There are prime movers that do things. Generally they're all higher ups on the food chain that either enter due to political party grooming or making a tonne a money. But since a lot of them are in conflict it doesn't end up looking like a coherent system anyway. So you need some prime movers to battle it out with these ideas in mind.

Really you just want to become one of those people, something that takes decades of work.


>However, markets are socially constructed because they depend on property rights that are socially constructed, and there are many different ways that markets and property rights can be constructed, some of which are unexplored and potentially far better than what we have today.

This would be an interesting hypothesis to explore with swarm reinforcement learning. It seems to me that rights have a lot to do with optimal/stable cooperation strategies in certain types of games, and maybe RL can uncover better strategies, or maybe not.

The simplest well-studied problem of this sort is the iterated prisoner's dilemma. The strategies we have today are remarkably similar to the Axelrod's original strategies three decades ago.


A lot of talk about personal data ownership and markets, mentions repay-me, datum, enigma, but there is also synapse, ocean, iota-ish, numerai-ish, streamr.

Some taken from here: https://i.imgur.com/mOWKrQE.jpg


When I saw the name “Eric Posner” as a coauthor of the book Vitalik mentions, I figured he must be related to Richard. Indeed, Eric is Richard’s son. Richard Posner has some extremely fascinating writing.


I like how engineers have expanded their ambition from starting as almost clerks to scientists (when the job of a programmer was almost exclusively data entry a few decades ago) to nowdays feeling like they can understand and modify everything in society with these powerful tools below their fingertips.
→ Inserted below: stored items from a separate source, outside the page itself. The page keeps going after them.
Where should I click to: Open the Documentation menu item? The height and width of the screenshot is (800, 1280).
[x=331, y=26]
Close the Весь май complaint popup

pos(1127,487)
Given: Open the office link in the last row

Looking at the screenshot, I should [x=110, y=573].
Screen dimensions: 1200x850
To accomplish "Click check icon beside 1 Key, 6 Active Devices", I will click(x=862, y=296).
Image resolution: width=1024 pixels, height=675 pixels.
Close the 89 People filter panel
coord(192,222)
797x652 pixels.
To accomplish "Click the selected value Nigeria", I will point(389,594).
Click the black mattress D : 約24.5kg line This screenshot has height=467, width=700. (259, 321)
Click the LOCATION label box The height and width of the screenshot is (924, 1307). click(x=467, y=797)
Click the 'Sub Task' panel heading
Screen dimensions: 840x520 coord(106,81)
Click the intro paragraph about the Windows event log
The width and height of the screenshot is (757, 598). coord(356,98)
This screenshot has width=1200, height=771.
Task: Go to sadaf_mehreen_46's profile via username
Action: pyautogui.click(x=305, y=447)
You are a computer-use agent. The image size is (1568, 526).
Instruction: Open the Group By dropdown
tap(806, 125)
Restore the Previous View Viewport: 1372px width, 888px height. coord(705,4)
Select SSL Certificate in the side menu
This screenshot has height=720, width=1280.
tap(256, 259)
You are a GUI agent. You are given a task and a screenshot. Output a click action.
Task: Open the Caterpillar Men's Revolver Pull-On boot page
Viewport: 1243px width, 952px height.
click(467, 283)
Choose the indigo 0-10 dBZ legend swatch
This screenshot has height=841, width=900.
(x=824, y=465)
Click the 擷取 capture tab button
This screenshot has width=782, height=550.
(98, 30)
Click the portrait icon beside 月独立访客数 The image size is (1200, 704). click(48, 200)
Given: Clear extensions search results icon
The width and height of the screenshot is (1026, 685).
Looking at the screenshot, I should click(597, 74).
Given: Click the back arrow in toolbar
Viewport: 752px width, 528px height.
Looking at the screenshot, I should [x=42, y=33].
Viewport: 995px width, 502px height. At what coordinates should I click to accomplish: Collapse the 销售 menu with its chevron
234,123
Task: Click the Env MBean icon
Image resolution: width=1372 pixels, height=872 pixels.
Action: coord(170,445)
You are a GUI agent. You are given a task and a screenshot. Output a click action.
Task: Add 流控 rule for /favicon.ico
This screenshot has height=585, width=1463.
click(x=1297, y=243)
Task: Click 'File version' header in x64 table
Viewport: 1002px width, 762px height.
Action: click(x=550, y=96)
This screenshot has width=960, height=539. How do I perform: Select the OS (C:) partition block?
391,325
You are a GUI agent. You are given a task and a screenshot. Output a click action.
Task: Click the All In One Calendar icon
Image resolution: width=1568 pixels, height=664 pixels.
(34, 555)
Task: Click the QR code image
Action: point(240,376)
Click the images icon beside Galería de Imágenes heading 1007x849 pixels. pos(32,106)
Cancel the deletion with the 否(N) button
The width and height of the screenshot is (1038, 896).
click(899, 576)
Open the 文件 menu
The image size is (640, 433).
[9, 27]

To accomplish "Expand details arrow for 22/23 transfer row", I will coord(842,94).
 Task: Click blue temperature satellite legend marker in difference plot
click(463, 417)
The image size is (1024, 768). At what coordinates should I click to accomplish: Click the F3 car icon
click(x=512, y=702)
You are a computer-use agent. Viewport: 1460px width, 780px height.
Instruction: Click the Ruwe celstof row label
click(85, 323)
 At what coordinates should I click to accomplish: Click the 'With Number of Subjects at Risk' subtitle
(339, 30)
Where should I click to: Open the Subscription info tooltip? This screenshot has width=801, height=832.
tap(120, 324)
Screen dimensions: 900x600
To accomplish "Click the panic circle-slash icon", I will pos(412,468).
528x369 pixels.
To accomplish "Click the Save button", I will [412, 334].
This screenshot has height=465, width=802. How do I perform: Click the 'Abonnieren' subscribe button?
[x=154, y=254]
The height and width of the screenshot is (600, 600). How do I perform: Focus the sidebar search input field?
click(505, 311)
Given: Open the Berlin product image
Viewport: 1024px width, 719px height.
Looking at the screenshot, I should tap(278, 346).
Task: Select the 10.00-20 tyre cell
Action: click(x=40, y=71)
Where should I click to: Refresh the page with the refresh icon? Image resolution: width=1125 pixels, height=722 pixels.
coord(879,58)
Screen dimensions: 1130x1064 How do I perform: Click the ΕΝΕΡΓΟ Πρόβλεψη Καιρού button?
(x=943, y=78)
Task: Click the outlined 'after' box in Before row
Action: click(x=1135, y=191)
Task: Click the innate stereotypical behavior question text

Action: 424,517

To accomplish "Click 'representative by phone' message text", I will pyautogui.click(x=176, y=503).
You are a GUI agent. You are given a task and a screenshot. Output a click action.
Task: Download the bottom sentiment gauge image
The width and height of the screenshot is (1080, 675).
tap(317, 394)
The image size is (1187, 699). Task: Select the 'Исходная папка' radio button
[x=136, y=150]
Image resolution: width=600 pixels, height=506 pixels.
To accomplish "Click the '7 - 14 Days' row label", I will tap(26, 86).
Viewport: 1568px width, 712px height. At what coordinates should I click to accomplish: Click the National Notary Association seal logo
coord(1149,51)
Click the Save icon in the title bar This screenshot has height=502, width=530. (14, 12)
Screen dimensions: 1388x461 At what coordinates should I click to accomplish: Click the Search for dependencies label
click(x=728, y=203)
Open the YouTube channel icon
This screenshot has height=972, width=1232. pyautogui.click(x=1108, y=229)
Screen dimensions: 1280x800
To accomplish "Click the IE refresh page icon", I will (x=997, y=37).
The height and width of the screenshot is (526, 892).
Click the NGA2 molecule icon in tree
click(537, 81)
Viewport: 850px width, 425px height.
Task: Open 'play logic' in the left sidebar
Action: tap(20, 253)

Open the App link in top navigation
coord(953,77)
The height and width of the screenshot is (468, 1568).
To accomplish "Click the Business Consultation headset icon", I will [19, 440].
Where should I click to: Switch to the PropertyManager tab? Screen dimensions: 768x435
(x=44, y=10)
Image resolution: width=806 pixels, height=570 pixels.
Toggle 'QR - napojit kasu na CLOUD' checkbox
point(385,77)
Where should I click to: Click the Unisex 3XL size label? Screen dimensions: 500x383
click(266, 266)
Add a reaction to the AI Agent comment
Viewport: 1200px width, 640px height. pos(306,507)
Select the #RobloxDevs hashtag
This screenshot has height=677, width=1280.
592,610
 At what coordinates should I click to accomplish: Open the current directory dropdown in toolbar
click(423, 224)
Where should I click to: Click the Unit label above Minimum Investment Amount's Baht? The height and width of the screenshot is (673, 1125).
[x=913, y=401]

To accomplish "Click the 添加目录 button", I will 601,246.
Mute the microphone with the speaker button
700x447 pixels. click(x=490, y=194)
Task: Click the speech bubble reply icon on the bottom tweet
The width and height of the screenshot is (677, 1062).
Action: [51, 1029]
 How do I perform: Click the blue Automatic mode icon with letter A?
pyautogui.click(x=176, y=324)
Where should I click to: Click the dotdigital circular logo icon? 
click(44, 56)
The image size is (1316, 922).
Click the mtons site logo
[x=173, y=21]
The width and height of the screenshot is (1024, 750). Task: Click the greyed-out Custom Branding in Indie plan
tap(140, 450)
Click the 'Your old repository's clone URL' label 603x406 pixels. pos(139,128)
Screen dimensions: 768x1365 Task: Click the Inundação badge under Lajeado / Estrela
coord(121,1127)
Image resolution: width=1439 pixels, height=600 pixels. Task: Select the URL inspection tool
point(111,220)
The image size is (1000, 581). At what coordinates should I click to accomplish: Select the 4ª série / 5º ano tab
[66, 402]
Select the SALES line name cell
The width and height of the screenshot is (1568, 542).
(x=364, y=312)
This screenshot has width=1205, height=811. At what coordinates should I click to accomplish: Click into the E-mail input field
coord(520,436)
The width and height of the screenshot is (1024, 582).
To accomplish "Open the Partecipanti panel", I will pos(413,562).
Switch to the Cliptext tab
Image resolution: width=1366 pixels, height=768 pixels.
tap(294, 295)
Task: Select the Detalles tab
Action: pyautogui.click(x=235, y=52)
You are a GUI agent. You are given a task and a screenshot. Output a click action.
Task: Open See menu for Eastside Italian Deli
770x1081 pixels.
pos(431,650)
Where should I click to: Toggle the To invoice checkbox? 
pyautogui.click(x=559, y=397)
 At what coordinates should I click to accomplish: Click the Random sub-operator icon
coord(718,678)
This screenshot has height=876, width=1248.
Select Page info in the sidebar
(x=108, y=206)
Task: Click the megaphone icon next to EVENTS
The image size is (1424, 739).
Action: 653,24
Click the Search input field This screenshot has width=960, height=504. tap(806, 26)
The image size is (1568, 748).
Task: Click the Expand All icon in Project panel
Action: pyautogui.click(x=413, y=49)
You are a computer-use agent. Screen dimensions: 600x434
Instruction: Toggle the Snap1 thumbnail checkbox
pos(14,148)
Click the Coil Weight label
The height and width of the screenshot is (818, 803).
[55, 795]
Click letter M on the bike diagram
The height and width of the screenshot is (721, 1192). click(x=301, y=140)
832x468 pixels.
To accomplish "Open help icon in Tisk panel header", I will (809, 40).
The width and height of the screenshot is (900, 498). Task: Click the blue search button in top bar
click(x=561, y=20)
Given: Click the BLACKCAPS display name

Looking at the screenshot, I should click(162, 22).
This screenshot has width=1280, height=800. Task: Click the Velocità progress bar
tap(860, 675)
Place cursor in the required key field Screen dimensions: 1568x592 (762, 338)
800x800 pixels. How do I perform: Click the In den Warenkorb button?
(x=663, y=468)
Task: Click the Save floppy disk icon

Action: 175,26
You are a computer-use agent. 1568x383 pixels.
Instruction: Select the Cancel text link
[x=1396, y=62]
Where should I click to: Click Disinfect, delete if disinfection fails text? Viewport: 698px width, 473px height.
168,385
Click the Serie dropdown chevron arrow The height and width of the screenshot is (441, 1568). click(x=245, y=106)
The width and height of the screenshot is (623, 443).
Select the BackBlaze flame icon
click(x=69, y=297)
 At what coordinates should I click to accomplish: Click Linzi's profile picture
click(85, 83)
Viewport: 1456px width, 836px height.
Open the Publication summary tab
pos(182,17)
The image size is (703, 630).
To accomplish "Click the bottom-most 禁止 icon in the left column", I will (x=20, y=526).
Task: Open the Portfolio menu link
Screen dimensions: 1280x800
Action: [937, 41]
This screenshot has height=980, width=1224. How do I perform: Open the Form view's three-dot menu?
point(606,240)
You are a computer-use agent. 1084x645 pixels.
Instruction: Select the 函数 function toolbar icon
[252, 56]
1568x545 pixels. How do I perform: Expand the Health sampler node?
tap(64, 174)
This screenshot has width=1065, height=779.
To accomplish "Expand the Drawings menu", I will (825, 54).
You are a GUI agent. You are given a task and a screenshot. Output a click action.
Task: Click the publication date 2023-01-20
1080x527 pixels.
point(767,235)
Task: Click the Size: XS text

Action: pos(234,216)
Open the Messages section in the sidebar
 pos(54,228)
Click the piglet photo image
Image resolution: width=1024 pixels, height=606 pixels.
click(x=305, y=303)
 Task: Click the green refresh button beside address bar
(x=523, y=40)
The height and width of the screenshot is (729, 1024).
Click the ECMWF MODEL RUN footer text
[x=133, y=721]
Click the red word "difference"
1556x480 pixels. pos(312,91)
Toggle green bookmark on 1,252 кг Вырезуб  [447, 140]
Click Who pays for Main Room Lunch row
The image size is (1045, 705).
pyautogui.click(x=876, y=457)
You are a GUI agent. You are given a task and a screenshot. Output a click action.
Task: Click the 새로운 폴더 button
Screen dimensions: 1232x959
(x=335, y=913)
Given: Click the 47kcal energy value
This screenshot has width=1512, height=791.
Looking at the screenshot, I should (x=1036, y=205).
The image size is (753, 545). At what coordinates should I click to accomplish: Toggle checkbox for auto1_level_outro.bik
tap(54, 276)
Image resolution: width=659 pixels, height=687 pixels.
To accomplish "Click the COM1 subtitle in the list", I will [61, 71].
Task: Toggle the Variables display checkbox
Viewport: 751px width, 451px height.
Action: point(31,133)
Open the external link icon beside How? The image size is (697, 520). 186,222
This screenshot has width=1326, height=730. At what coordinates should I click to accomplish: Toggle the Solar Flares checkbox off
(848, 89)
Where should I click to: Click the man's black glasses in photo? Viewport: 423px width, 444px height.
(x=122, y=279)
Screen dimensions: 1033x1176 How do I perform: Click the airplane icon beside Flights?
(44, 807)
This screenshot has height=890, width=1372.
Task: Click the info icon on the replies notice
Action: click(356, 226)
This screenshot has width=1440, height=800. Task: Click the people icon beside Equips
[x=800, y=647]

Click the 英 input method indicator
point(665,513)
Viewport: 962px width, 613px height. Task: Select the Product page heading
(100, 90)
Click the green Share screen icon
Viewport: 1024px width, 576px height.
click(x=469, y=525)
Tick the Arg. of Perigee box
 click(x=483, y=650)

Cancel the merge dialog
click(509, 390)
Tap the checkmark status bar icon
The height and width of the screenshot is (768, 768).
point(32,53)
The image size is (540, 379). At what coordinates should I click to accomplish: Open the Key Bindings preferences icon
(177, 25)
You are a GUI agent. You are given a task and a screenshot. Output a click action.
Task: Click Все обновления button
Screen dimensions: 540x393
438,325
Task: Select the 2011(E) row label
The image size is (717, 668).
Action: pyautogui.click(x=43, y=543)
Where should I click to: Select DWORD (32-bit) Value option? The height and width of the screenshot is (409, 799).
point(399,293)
I think Vitalik (the author of this piece and co-founder of Ethereum) in particular thinks differently than Bitcoin creator Satoshi. Vitalik doesn't think there are any easy answers to things like how to incentivize mining and so forth. He believes there needs to be a study of 'cryptoeconomics': https://vitalik.ca/general/2018/03/28/plutocracy.html


You are right. One of PG's main contribution is to provide a path for engineers to come into money (makers make money; as opposed to professional managers). Today engineers are (re) inventing money itself, thus "owning" the unit in which they come into money.


Vitalik can’t get his own flawed cryptocurrency to be useful or usable (except for scammers) and yet he wants to tell everyone how to solve the rest of the world’s problems?


I find his cryptocurrency useful, and I am not a scammer, a purchaser of illegal drugs, or even (much of a) speculator.